The watch dial has a vintage feel, but the pink gold case is perfectly in line with contemporary tastes, and case, bezel and lugs are given greater interest by the contrast between bright and satin gold finish. The crown is large and relatively narrow, with the letters L.U.C. in relief. The only thing that I would have done differently on the dial is the date window, between 4 and 5 o’clock. I think that the watch would look better without it, but that’s just me, and of course a date window is a standard part of just about any watch. My eyes aren’t what they used to be and so I never actually use the date indication on my watches anyway. Here is the watch as it actually is (left) and what it would look like without the date window:
The in-house L.U.C. 03.07-L calibre is a hand-wound flyback chronograph movement with column wheel and vertical clutch. The view of the movement through the sapphire caseback is exceptional, with three principal finishes: circular perlage on the gold base plate, straight graining on the chronograph levers, and Côtes de Genève on the bridges. The column wheel can be seen near the lower pusher. Power reserve is 60 hours. It has the Geneva seal and COSC chronometer certification. The U.S. price of the watch is $44,440, so about €34,800.
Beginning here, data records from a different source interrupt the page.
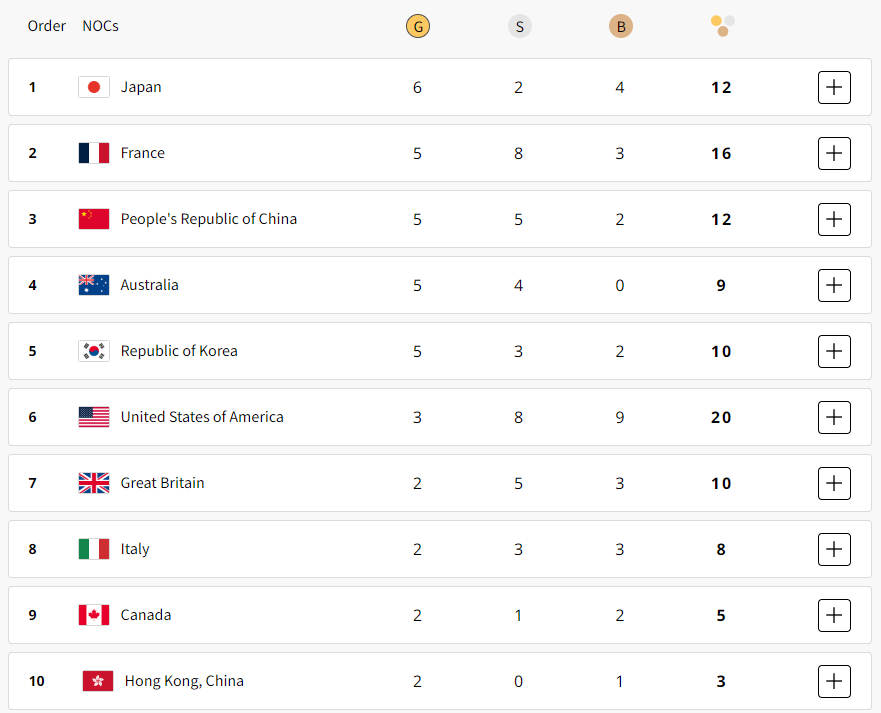The image size is (881, 713).
Task: Click the bronze medal column icon
Action: (620, 27)
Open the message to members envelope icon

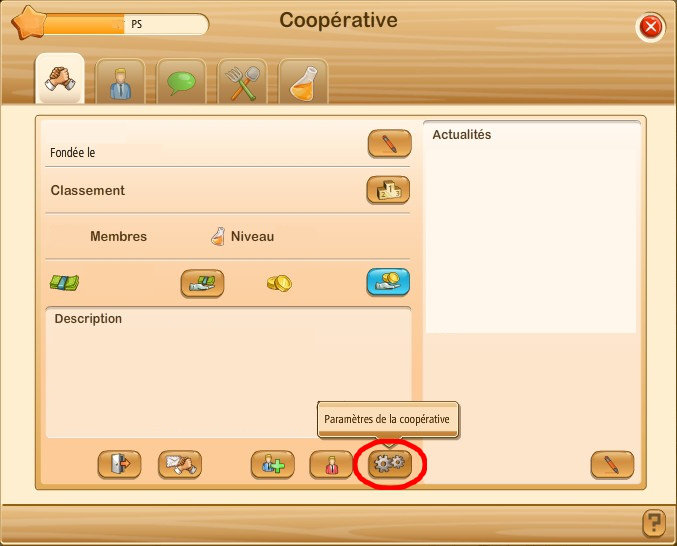coord(180,464)
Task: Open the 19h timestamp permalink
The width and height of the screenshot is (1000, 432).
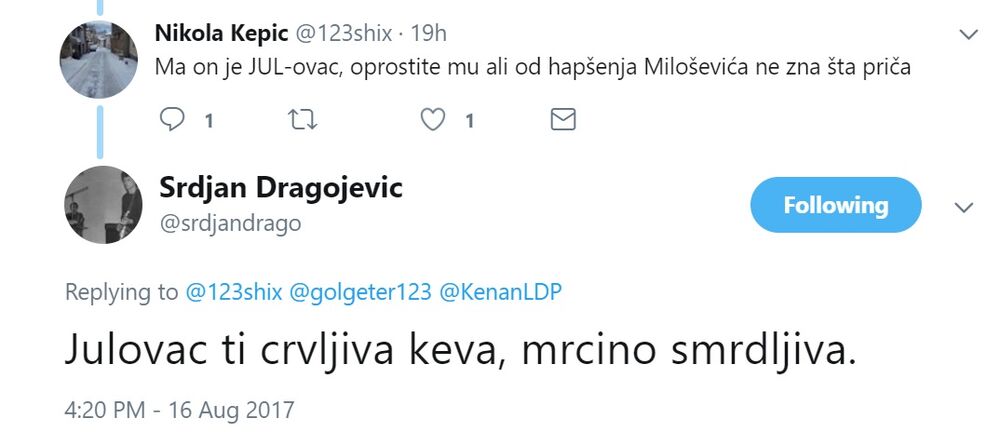Action: click(427, 34)
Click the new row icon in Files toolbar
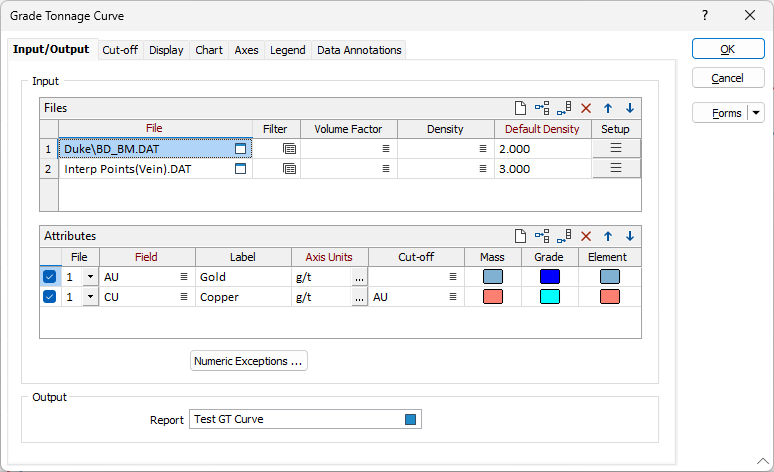The image size is (774, 472). (520, 108)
The watch is limited to 50 pieces, and it celebrates the 50 years that the Scheufele family have been at the head of Chopard – since 1963, hence the name. The brand dates back to 1860, when Louis-Ulysse Chopard (the L.U.C. in the name of this watch’s movement and reference) set up his watchmaking workshop. In 1963 Louis-Ulysse’s grandson Paul André met Karl Scheufele, whose family had a long tradition of jewellery and watchmaking in Pforzheim, Germany, and as Paul André’s children didn’t want to be involved in watchmaking, he sold the company to Scheufele. Today, the company is still independent, with Karl and his wife Karin still active, and their two children Caroline Scheufele managing the women’s collection and high jewellery, and Karl-Friedrich Scheufele running men’s collections. The company is based in Meyrin, Geneva, with a movement atelier in Fleurier that opened in 1996. In 2006 Chopard opened the L.U.CEUM, a museum in Fleurier presenting watchmaking masterpieces from all over Europe, including the earliest pocket watch by Louis-Ulysse Chopard dating back to 1860.